В Берёзово меня ждала мама, она тоже принесла мне всё то, что было в её возможности. Пароход стоял недолго, и мы мало успели поговорить. Все это время мама плакала…

В середине июня мы торжественно вошли в Омск. Поместили нас сперва на стадионе. Около стадиона был базар. Здесь мы, конечно, развернулись насчет продажи различных вещей, так как нам сказали, что все отберут. Ну, мы и постарались так, что остались в одних брюках и рубашках, зато денег было полные карманы. У меня из вещей ничего почти не было, и то продал всякого барахла на 1300 рублей.
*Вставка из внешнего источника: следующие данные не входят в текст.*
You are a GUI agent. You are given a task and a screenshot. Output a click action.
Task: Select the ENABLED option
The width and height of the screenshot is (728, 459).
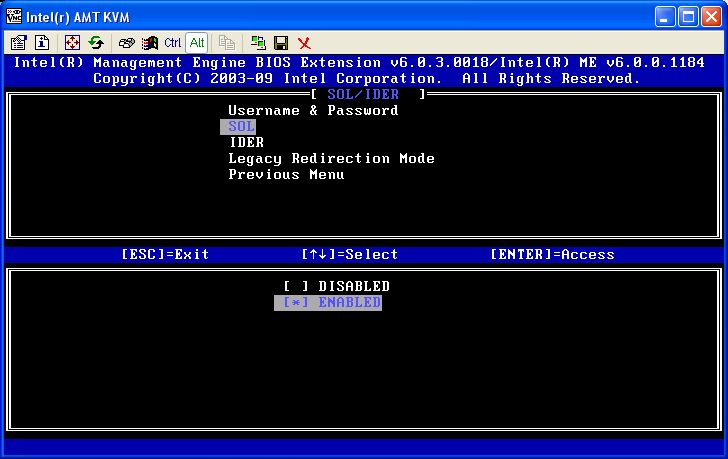[x=328, y=303]
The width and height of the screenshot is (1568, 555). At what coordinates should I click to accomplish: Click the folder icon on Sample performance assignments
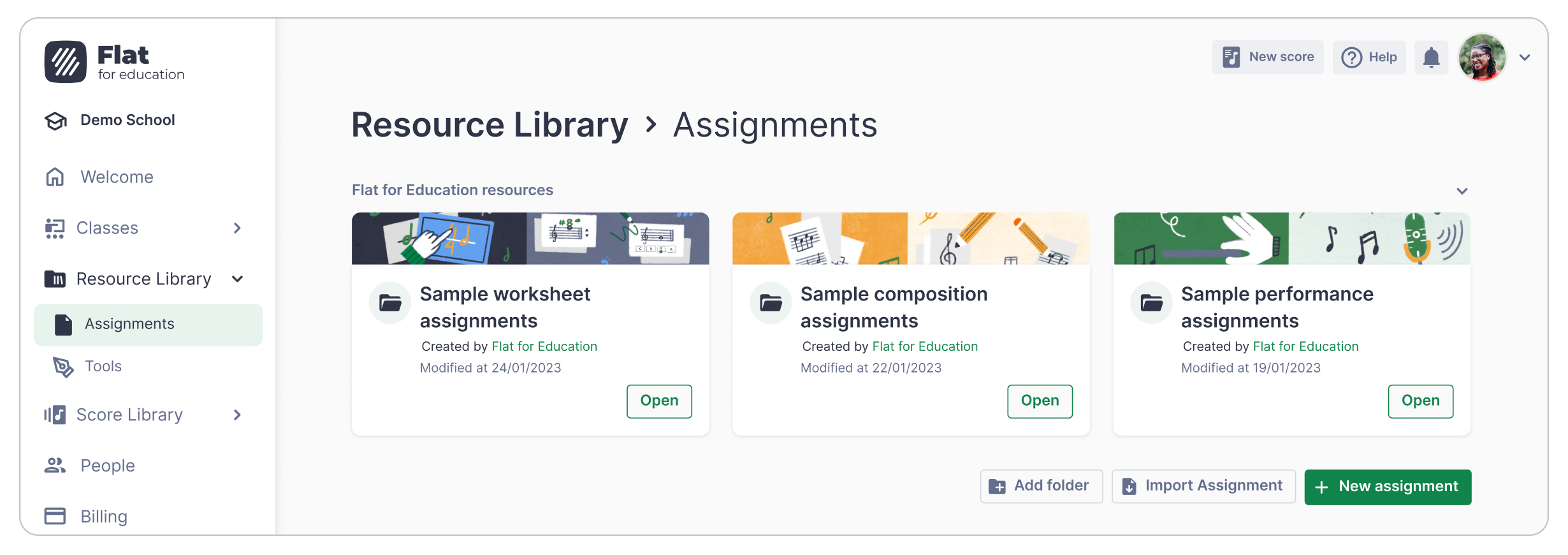click(x=1151, y=302)
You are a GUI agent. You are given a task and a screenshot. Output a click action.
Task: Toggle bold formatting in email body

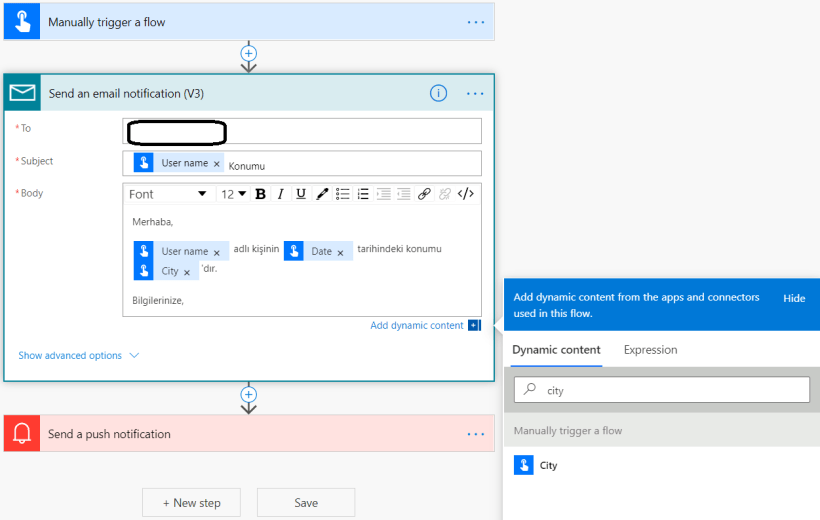click(261, 194)
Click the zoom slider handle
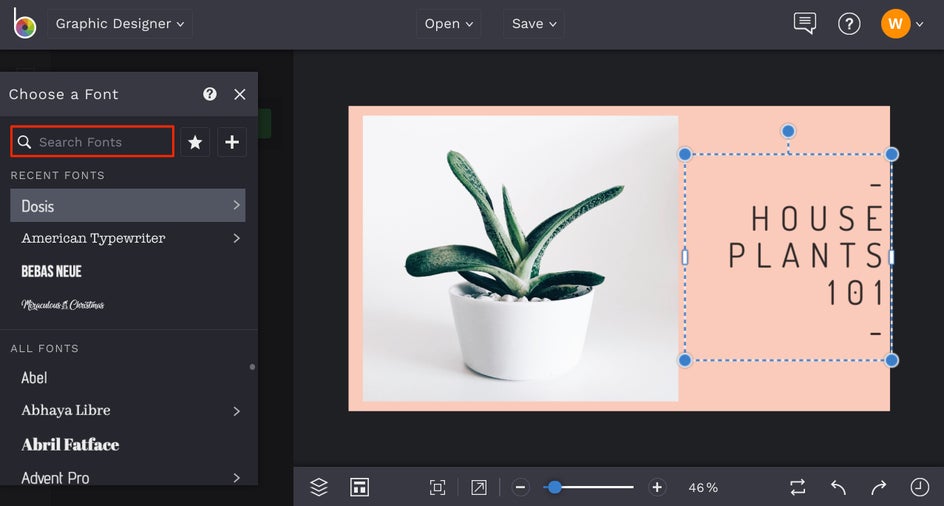 554,487
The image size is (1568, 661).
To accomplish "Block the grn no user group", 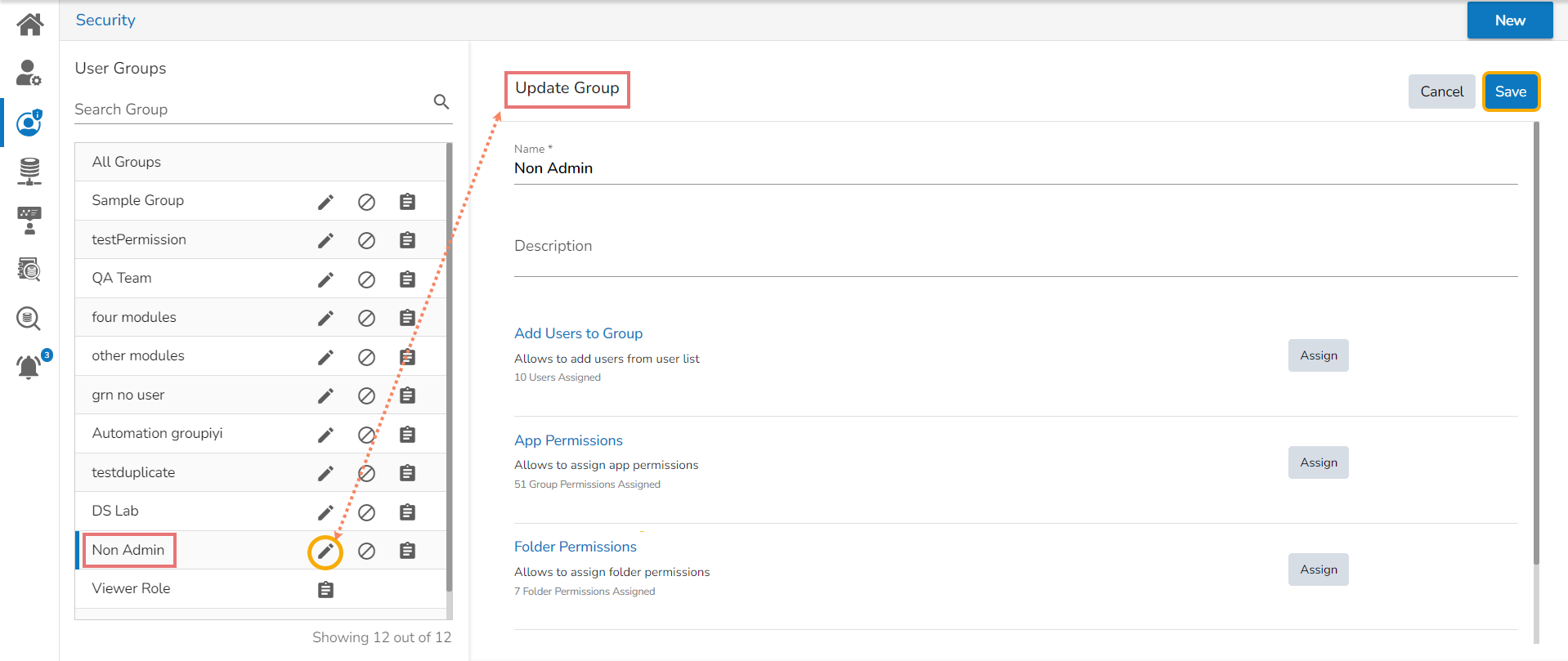I will [x=366, y=395].
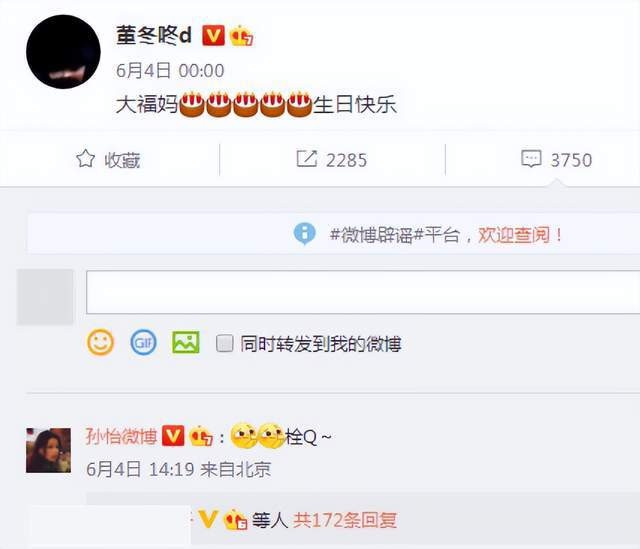Click inside the comment text box

coord(363,292)
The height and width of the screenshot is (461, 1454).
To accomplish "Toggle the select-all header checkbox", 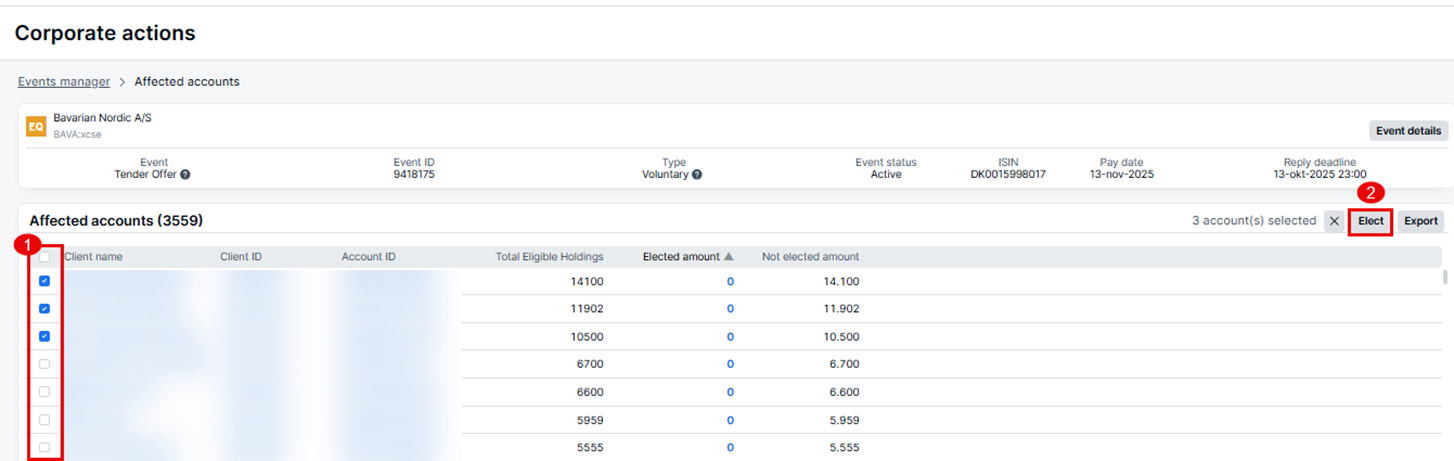I will 44,257.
Через четыре дня кончилось наше «самоуправство»: нас посадили на поезд, и через несколько дней мы предстали своей «персоной» перед Новосибирском. Вернее, то была станция Бердск.

В Бердске встретили нас неприветливо: во-первых, сразу повели в лагерь, который находился в одном километре от станции, и посадили за проволоку. Это нас сильно огорчило — мы же не знали, что попали в отдельный учебный полк. Во-вторых, на другой день у меня утащили продуктовый мешок, так как я вообще-то всегда такой растяпа. А в-третьих, нам не понравилась дисциплина, которая там существовала: мы все людишки были с улицы, и строгости нам как-то в голову не входили.

Проучив четыре месяца, примерно до октября, нас построили на плацу и предложили: кто желает на фронт — остаться в строю, а кто желает учиться — выйти из строя. Так из этого получилось, что желающими ехать на фронт были почти все, учиться решили десять человек. В числе тех, кто захотел на фронт, был и я, так как мне условия в этой школе показались невыносимыми.

Нас построили, подвели к складу, обмундировали во все новое, посадили на поезд, и через 21 сутки мы прибыли в Москву. Там помылись, поужинали — и опять на поезд. Недалеко от Витебска нас высадили и предложили километров сто «прогуляться» пешком, потому что дальше поезда не ходили, вся железная дорога была разбита.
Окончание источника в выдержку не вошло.